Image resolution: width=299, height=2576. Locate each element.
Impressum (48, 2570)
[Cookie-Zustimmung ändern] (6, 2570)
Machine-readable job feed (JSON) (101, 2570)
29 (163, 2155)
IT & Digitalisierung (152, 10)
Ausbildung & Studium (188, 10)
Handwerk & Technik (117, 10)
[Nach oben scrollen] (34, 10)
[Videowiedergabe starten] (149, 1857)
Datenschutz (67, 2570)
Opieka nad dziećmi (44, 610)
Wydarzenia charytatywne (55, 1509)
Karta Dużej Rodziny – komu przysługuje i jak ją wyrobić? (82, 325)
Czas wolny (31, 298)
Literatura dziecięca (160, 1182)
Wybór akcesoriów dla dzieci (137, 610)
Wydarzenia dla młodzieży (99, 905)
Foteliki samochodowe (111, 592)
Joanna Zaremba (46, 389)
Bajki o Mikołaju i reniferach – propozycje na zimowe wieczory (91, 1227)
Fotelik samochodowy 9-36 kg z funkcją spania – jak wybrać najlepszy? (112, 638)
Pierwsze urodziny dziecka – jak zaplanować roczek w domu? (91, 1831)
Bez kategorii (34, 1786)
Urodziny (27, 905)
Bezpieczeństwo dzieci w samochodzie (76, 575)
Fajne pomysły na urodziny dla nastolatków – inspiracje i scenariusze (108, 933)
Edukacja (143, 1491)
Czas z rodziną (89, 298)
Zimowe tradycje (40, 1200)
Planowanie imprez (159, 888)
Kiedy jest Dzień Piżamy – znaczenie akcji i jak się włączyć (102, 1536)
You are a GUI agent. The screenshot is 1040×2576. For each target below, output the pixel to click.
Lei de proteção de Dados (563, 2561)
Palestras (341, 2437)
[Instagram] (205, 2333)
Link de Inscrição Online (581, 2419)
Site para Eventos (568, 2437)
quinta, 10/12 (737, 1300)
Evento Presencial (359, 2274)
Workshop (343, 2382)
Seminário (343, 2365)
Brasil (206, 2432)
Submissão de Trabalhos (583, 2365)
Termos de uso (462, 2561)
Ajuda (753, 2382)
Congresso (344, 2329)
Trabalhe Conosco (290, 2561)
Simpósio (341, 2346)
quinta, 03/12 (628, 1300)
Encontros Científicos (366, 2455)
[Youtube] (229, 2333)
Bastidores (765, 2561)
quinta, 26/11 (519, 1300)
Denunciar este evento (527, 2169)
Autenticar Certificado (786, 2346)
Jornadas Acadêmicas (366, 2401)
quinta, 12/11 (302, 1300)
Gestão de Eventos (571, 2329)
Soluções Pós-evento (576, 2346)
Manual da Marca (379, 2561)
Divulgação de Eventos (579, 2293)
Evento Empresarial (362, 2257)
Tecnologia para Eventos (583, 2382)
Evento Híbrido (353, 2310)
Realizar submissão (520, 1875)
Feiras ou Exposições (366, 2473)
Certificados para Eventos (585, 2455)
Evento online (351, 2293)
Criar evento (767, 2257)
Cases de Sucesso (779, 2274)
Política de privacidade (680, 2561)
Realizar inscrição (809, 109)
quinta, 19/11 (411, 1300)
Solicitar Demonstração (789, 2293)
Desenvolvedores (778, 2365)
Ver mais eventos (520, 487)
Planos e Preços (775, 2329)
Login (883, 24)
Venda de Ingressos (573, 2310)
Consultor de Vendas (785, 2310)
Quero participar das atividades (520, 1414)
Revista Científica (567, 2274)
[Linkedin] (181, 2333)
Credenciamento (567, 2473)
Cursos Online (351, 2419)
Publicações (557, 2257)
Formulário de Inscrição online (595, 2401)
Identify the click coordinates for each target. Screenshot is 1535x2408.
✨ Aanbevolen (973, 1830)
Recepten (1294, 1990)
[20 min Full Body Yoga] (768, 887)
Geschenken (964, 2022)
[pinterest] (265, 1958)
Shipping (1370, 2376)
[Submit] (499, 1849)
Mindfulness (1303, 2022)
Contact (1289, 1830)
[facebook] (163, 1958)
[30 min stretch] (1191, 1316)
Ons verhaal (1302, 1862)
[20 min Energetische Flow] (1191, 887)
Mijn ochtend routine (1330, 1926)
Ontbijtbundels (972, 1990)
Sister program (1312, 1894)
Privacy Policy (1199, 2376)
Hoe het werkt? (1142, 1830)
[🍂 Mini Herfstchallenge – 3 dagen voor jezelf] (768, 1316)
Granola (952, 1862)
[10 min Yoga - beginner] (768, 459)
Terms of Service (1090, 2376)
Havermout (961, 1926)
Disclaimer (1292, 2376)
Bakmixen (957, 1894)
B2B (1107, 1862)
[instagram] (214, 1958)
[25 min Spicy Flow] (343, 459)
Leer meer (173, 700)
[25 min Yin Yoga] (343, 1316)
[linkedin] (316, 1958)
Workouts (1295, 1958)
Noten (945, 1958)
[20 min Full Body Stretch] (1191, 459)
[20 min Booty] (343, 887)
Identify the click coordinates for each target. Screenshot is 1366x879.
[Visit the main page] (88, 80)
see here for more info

[Exercise]
Each line of the records must be reproduced exactly.

[The completed task]
Image resolution: width=299, height=2576. Locate each element.
Impressum (48, 2570)
[Cookie-Zustimmung ändern] (6, 2570)
Machine-readable job feed (JSON) (101, 2570)
29 (163, 2155)
IT & Digitalisierung (152, 10)
Ausbildung & Studium (188, 10)
Handwerk & Technik (117, 10)
[Nach oben scrollen] (34, 10)
[Videowiedergabe starten] (149, 1857)
Datenschutz (67, 2570)
Opieka nad dziećmi (44, 610)
Wydarzenia charytatywne (55, 1509)
Karta Dużej Rodziny – komu przysługuje i jak ją wyrobić? (82, 325)
Czas wolny (31, 298)
Literatura dziecięca (160, 1182)
Wybór akcesoriów dla dzieci (137, 610)
Wydarzenia dla młodzieży (99, 905)
Foteliki samochodowe (111, 592)
Joanna Zaremba (46, 389)
Bajki o Mikołaju i reniferach – propozycje na zimowe wieczory (91, 1227)
Fotelik samochodowy 9-36 kg z funkcją spania – jak wybrać najlepszy? (112, 638)
Pierwsze urodziny dziecka – jak zaplanować roczek w domu? (91, 1831)
Bez kategorii (34, 1786)
Urodziny (27, 905)
Bezpieczeństwo dzieci w samochodzie (76, 575)
Fajne pomysły na urodziny dla nastolatków – inspiracje i scenariusze (108, 933)
Edukacja (143, 1491)
Czas z rodziną (89, 298)
Zimowe tradycje (40, 1200)
Planowanie imprez (159, 888)
Kiedy jest Dzień Piżamy – znaczenie akcji i jak się włączyć (102, 1536)
You are a GUI agent. The screenshot is 1040×2576. For each target below, output the pixel to click.
Lei de proteção de Dados (563, 2561)
Palestras (341, 2437)
[Instagram] (205, 2333)
Link de Inscrição Online (581, 2419)
Site para Eventos (568, 2437)
quinta, 10/12 (737, 1300)
Evento Presencial (359, 2274)
Workshop (343, 2382)
Seminário (343, 2365)
Brasil (206, 2432)
Submissão de Trabalhos (583, 2365)
Termos de uso (462, 2561)
Ajuda (753, 2382)
Congresso (344, 2329)
Trabalhe Conosco (290, 2561)
Simpósio (341, 2346)
quinta, 03/12 (628, 1300)
Encontros Científicos (366, 2455)
[Youtube] (229, 2333)
Bastidores (765, 2561)
quinta, 26/11 (519, 1300)
Denunciar este evento (527, 2169)
Autenticar Certificado (786, 2346)
Jornadas Acadêmicas (366, 2401)
quinta, 12/11 (302, 1300)
Gestão de Eventos (571, 2329)
Soluções Pós-evento (576, 2346)
Manual da Marca (379, 2561)
Divulgação de Eventos (579, 2293)
Evento Empresarial (362, 2257)
Tecnologia para Eventos (583, 2382)
Evento Híbrido (353, 2310)
Realizar submissão (520, 1875)
Feiras ou Exposições (366, 2473)
Certificados para Eventos (585, 2455)
Evento online (351, 2293)
Criar evento (767, 2257)
Cases de Sucesso (779, 2274)
Política de privacidade (680, 2561)
Realizar inscrição (809, 109)
quinta, 19/11 (411, 1300)
Solicitar Demonstração (789, 2293)
Desenvolvedores (778, 2365)
Ver mais eventos (520, 487)
Planos e Preços (775, 2329)
Login (883, 24)
Venda de Ingressos (573, 2310)
Consultor de Vendas (785, 2310)
Quero participar das atividades (520, 1414)
Revista Científica (567, 2274)
[Linkedin] (181, 2333)
Credenciamento (567, 2473)
Cursos Online (351, 2419)
Publicações (557, 2257)
Formulário de Inscrição online (595, 2401)
Identify the click coordinates for each target. Screenshot is 1535x2408.
✨ Aanbevolen (973, 1830)
Recepten (1294, 1990)
[20 min Full Body Yoga] (768, 887)
Geschenken (964, 2022)
[pinterest] (265, 1958)
Shipping (1370, 2376)
[Submit] (499, 1849)
Mindfulness (1303, 2022)
Contact (1289, 1830)
[facebook] (163, 1958)
[30 min stretch] (1191, 1316)
Ons verhaal (1302, 1862)
[20 min Energetische Flow] (1191, 887)
Mijn ochtend routine (1330, 1926)
Ontbijtbundels (972, 1990)
Sister program (1312, 1894)
Privacy Policy (1199, 2376)
Hoe het werkt? (1142, 1830)
[🍂 Mini Herfstchallenge – 3 dagen voor jezelf] (768, 1316)
Granola (952, 1862)
[10 min Yoga - beginner] (768, 459)
Terms of Service (1090, 2376)
Havermout (961, 1926)
Disclaimer (1292, 2376)
Bakmixen (957, 1894)
B2B (1107, 1862)
[instagram] (214, 1958)
[25 min Spicy Flow] (343, 459)
Leer meer (173, 700)
[25 min Yin Yoga] (343, 1316)
[linkedin] (316, 1958)
Workouts (1295, 1958)
Noten (945, 1958)
[20 min Full Body Stretch] (1191, 459)
[20 min Booty] (343, 887)
Identify the click coordinates for each target. Screenshot is 1366x879.
[Visit the main page] (88, 80)
see here for more info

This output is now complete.